→ Work instruction: Please find the lines in the following records that hold "will", and copy them.

→ Data provided:
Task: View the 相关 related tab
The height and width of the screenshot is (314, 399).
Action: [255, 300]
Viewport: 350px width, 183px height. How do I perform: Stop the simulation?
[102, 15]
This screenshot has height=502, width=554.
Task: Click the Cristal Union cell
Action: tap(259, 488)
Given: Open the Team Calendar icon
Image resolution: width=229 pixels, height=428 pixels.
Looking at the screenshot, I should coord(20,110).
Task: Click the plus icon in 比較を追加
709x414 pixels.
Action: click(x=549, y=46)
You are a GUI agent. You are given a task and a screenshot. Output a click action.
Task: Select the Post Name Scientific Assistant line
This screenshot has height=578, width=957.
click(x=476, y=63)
--
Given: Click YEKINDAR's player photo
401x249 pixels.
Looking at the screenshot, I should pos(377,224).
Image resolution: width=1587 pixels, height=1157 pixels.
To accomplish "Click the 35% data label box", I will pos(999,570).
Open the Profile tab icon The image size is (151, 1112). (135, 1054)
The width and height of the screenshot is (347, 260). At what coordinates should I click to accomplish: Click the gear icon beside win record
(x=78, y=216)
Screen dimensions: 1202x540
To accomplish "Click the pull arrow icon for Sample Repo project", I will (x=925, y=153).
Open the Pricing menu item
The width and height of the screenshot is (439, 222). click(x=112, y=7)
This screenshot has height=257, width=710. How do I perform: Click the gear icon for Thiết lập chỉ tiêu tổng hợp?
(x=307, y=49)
* * *
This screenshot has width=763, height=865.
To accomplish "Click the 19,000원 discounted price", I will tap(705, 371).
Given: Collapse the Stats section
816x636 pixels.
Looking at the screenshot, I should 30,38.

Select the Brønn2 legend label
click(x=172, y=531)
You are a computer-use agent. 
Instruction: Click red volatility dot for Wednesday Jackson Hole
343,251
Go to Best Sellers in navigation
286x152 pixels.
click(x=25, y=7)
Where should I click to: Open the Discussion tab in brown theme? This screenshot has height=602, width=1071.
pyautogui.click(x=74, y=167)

→ Written reply:
To accomplish "Click the 35% data label box", I will pos(999,570).
To accomplish "Click the pull arrow icon for Sample Repo project", I will (x=925, y=153).
To accomplish "Click the 19,000원 discounted price", I will tap(705, 371).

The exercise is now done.